[Problem description] Can you repeat the passage from the lecture announcement word for word, beginning at the words "Sarah Hoskins will" and stopping after "Center Worsham Theater."?

Sarah Hoskins will discuss her work during this year's final May Lecture, and the event will close with a special performance by the Jimtown Male Chorus, who are among the subjects of her work in central Kentucky.  The chorus was founded more than 50 years ago.

"My work is all about relationships and collaboration with the communities," says Hoskins. "For the past several years when I end my lectures, I have always closed with a photo of the Jimtown Male Chorus. The image is of them singing to me as I took the photo. I tell people you aren't going to get rich in the pocketbook by doing this type of documentary work, but the reward is far greater when you have a moment like this where the Jimtown chorus sang to me." 

The program featuring Hoskins and the Jimtown chorus will begin at 4 p.m. Friday, March 26, at the UK Student Center Worsham Theater.

As a documentarian, Chicago-based Hoskins is drawn to untold stories. She seeks out the workers behind the scenes, people who lack a public voice, and communities within our midst that we’ve never visited. She photographs what is hidden in plain sight.

[Stored rows]
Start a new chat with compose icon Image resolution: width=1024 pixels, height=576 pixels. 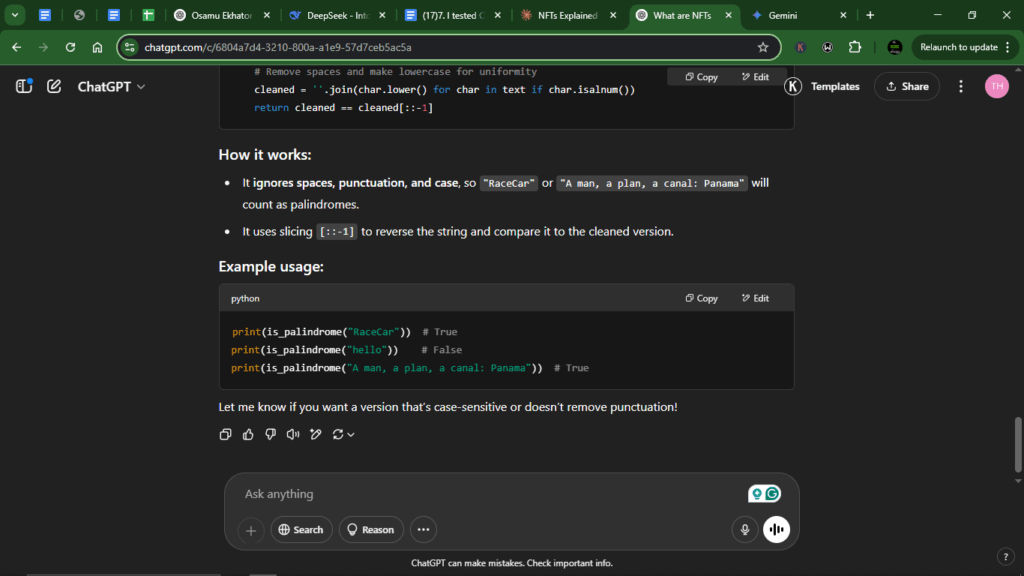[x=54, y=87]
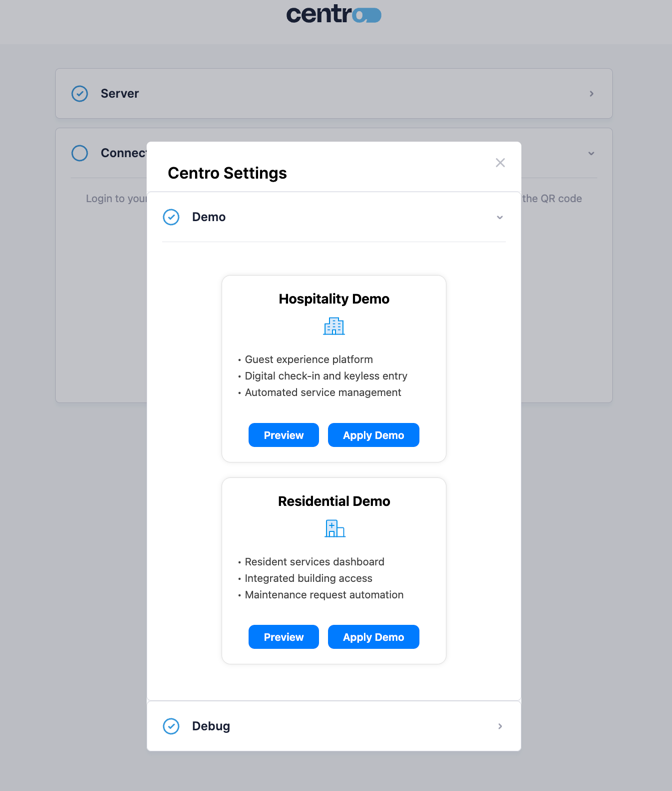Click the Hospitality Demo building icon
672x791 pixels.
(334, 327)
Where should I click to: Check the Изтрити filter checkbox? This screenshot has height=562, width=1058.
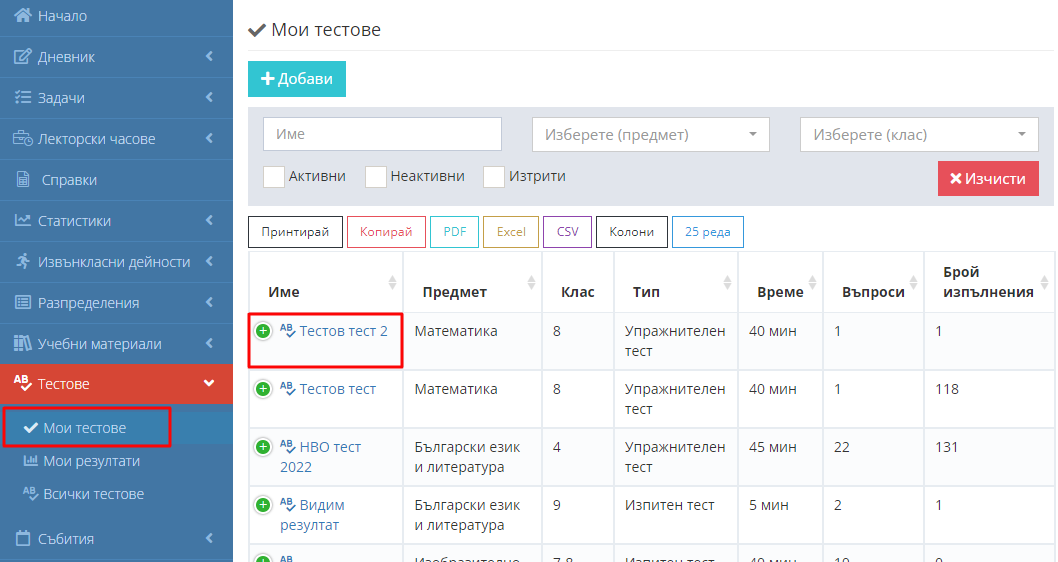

[Worked solution]
Sarah Hoskins will discuss her work during this year's final May Lecture, and the event will close with a special performance by the Jimtown Male Chorus, who are among the subjects of her work in central Kentucky.  The chorus was founded more than 50 years ago.

"My work is all about relationships and collaboration with the communities," says Hoskins. "For the past several years when I end my lectures, I have always closed with a photo of the Jimtown Male Chorus. The image is of them singing to me as I took the photo. I tell people you aren't going to get rich in the pocketbook by doing this type of documentary work, but the reward is far greater when you have a moment like this where the Jimtown chorus sang to me." 

The program featuring Hoskins and the Jimtown chorus will begin at 4 p.m. Friday, March 26, at the UK Student Center Worsham Theater.